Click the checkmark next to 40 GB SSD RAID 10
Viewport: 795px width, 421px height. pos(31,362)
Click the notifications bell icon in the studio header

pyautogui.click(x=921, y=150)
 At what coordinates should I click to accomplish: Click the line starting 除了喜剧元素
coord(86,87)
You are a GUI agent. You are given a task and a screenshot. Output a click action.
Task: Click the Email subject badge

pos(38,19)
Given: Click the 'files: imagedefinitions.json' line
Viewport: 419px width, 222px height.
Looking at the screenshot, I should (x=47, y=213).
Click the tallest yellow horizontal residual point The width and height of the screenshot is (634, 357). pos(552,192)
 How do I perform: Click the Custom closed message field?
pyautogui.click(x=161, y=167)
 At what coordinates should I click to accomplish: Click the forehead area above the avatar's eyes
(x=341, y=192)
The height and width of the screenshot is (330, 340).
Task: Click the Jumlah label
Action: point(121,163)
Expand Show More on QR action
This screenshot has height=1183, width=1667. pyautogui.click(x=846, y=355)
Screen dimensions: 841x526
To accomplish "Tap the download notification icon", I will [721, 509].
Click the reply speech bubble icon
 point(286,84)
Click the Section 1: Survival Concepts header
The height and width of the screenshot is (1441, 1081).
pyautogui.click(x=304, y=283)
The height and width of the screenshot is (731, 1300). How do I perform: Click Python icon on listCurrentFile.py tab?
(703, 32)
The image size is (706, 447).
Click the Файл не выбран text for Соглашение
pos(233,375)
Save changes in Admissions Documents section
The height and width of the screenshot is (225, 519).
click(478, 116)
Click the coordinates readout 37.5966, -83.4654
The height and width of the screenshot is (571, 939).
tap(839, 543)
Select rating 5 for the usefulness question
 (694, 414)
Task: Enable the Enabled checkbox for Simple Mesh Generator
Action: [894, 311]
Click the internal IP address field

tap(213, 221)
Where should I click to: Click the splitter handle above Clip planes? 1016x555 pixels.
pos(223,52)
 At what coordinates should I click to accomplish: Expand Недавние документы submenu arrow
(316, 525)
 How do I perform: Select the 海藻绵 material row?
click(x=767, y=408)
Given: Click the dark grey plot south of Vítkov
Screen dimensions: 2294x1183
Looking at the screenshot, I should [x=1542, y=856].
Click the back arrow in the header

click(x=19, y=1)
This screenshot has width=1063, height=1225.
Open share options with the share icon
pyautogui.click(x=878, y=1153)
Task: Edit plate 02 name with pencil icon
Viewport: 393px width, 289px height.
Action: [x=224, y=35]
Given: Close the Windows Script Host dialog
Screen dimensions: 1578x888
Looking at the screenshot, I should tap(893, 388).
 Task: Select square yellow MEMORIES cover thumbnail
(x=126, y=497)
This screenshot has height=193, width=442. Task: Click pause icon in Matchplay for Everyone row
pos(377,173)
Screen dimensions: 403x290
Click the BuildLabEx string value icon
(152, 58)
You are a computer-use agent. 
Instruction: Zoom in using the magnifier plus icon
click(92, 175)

What to do> Count the lines above that contain the word "Expand", treating case as significant, and give only the number.

Response> 2